- ENTRIES SUPPLIED:

────────────────────────────────────────

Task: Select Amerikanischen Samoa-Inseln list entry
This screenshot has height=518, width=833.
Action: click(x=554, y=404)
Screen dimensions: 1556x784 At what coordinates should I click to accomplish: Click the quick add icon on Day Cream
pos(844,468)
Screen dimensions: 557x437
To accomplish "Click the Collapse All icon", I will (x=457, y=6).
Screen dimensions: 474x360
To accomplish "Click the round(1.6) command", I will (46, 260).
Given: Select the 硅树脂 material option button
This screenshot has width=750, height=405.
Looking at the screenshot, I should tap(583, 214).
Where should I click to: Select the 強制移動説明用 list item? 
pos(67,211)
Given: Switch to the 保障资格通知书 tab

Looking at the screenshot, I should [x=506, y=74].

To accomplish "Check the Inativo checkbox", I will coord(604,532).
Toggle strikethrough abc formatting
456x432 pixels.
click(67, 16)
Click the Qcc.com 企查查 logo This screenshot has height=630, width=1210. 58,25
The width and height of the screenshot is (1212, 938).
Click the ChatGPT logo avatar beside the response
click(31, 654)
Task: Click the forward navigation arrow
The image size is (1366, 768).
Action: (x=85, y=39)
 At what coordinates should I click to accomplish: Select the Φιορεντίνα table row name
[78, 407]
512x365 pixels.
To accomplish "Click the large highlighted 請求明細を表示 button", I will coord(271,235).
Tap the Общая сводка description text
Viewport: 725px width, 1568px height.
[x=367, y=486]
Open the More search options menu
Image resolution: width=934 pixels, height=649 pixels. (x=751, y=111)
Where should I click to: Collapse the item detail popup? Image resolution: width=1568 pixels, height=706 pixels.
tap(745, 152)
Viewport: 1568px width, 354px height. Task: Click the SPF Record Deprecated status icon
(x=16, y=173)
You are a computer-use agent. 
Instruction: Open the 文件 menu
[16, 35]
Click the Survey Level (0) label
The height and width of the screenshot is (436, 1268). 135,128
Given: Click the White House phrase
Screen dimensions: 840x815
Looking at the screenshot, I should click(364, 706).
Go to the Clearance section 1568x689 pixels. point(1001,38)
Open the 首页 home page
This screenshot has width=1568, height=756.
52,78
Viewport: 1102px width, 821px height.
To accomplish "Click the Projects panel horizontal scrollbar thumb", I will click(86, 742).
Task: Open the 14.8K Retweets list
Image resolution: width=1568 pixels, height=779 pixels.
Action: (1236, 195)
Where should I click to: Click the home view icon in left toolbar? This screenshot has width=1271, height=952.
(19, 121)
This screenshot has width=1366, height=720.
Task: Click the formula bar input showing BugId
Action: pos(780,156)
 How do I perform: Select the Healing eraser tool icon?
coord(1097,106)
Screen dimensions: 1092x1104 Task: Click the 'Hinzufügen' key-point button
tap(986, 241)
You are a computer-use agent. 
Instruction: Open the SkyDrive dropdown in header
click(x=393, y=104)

────────────────────────────────────────

- DESCRIPTION OF THE TASK:
Whatever appears in the data above should be set down again exactly.

- WORKED SOLUTION:
Task: Select Amerikanischen Samoa-Inseln list entry
This screenshot has height=518, width=833.
Action: click(x=554, y=404)
Screen dimensions: 1556x784 At what coordinates should I click to accomplish: Click the quick add icon on Day Cream
pos(844,468)
Screen dimensions: 557x437
To accomplish "Click the Collapse All icon", I will (x=457, y=6).
Screen dimensions: 474x360
To accomplish "Click the round(1.6) command", I will (46, 260).
Given: Select the 硅树脂 material option button
This screenshot has width=750, height=405.
Looking at the screenshot, I should tap(583, 214).
Where should I click to: Select the 強制移動説明用 list item? 
pos(67,211)
Given: Switch to the 保障资格通知书 tab

Looking at the screenshot, I should [x=506, y=74].

To accomplish "Check the Inativo checkbox", I will coord(604,532).
Toggle strikethrough abc formatting
456x432 pixels.
click(67, 16)
Click the Qcc.com 企查查 logo This screenshot has height=630, width=1210. 58,25
The width and height of the screenshot is (1212, 938).
Click the ChatGPT logo avatar beside the response
click(31, 654)
Task: Click the forward navigation arrow
The image size is (1366, 768).
Action: (x=85, y=39)
 At what coordinates should I click to accomplish: Select the Φιορεντίνα table row name
[78, 407]
512x365 pixels.
To accomplish "Click the large highlighted 請求明細を表示 button", I will coord(271,235).
Tap the Общая сводка description text
Viewport: 725px width, 1568px height.
[x=367, y=486]
Open the More search options menu
Image resolution: width=934 pixels, height=649 pixels. (x=751, y=111)
Where should I click to: Collapse the item detail popup? Image resolution: width=1568 pixels, height=706 pixels.
tap(745, 152)
Viewport: 1568px width, 354px height. Task: Click the SPF Record Deprecated status icon
(x=16, y=173)
You are a computer-use agent. 
Instruction: Open the 文件 menu
[16, 35]
Click the Survey Level (0) label
The height and width of the screenshot is (436, 1268). 135,128
Given: Click the White House phrase
Screen dimensions: 840x815
Looking at the screenshot, I should click(364, 706).
Go to the Clearance section 1568x689 pixels. point(1001,38)
Open the 首页 home page
This screenshot has width=1568, height=756.
52,78
Viewport: 1102px width, 821px height.
To accomplish "Click the Projects panel horizontal scrollbar thumb", I will click(86, 742).
Task: Open the 14.8K Retweets list
Image resolution: width=1568 pixels, height=779 pixels.
Action: (1236, 195)
Where should I click to: Click the home view icon in left toolbar? This screenshot has width=1271, height=952.
(19, 121)
This screenshot has width=1366, height=720.
Task: Click the formula bar input showing BugId
Action: pos(780,156)
 How do I perform: Select the Healing eraser tool icon?
coord(1097,106)
Screen dimensions: 1092x1104 Task: Click the 'Hinzufügen' key-point button
tap(986, 241)
You are a computer-use agent. 
Instruction: Open the SkyDrive dropdown in header
click(x=393, y=104)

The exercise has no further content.